Personal Thought: Gandhiji's aim was to help the poor
By KG Shrivastav
Once Mahatma Gandhiji was on a tour of a village. There he saw a woman wearing a dirty saree. Bapu enquired from her: Why your saree is so dirty; why don't you wash it? Her reply: I cannot wash it because I have only one saree to wear.
Hearing this reply, tears came in the eyes of Gandhiji. Immediately the thought came to him that there may be many people who do not have sufficient clothes to wear. He decided to use one `dhoti'.
Here it will be worthwhile to mention that thinking of Gandhiji about simple living was not inspired only from his high philosophy of life but also after seeing extreme poverty in the country.
Though after Independence, poverty in the country has reduced, even then millions of people continue to live below the poverty line in the country.
Several of our leaders generally talk of being distressed due to the pitiable condition of millions of people in the country and appeal to the masses to follow the principles of Mahatma Gandhi but they themselves have amassed huge property and live luxurious lives.
Leaders of people should not lead a luxurious life, said Gandhiji. In an article he wrote: We should refuse to have what the millions cannot. This ability to refuse will not descend upon ourselves all of a sudden. The first thing is to cultivate the mental attitude that will not have possessions or facilities denied to millions and the next immediate thing is to rearrange our lives as fast as possible in accordance with that mentality.
The above thinking of Gandhiji about living was too high which is not possible for all to follow.
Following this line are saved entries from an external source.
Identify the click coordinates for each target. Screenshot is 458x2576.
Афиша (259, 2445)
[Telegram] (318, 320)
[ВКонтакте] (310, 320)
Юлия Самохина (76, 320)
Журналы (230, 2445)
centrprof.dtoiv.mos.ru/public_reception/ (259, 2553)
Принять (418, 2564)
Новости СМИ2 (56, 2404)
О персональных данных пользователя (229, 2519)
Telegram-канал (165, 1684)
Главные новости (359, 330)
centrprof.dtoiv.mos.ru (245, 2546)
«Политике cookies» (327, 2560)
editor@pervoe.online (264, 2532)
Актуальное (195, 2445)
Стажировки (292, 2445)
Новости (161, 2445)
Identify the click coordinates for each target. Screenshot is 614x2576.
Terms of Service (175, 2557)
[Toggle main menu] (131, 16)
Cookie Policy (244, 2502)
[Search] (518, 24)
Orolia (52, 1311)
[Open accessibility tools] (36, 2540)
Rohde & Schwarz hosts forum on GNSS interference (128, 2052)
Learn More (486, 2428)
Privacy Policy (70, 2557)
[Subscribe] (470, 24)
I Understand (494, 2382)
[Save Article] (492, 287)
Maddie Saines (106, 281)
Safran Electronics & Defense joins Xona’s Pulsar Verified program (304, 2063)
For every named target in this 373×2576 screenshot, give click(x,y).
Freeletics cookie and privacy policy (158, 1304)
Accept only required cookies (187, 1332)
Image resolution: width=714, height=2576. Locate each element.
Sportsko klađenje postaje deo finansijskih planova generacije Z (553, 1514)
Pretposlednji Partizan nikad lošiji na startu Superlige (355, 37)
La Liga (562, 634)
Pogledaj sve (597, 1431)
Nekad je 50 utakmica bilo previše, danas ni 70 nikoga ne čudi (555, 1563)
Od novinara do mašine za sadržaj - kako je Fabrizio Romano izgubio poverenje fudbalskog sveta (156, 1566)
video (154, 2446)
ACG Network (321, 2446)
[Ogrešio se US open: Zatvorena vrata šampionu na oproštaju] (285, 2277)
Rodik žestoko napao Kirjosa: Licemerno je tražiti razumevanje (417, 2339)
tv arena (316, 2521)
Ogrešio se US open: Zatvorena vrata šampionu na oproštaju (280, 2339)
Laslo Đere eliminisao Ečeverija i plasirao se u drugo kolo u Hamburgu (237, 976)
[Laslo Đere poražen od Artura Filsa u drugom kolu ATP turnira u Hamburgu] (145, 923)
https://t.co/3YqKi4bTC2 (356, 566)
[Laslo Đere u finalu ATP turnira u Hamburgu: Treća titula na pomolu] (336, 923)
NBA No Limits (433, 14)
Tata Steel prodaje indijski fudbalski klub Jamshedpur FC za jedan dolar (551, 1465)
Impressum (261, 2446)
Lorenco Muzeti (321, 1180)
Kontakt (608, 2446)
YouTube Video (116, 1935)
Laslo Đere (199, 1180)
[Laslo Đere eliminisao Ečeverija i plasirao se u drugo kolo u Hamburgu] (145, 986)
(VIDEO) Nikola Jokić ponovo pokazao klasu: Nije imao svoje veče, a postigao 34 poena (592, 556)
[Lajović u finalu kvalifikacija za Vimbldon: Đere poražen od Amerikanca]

But, it does not mean that millions of people who are struggling for their basic needs may be overlooked. However, this is happening. Every year crores of rupees are incurred on decoration of bungalows of President, Prime Minister, Governors, Chief Ministers, Ministers and IAS officers, and providing a host of facilities to them. We, while doing this forget that even today there are millions of people who do not have good houses to live.
Similarly, increasing expenditure on salaries, allowances and various facilities to the members of parliament and legislative assemblies is not justified. The MPs and MLAs should realize that the people who voted them to power are themselves bereft of many facilities.
Here it may not be out of place to mention that many facilities which Gandhiji desired could have been provided to him but he refrained from them. His great thought was: `We should not rest or be content with meals so long as there is even an able-bodied man or woman without work or food.'
True homage to the Mahatma on his anniversaries would be to follow the principles laid down by him and not simply restricting to flowers and a `Namaste'.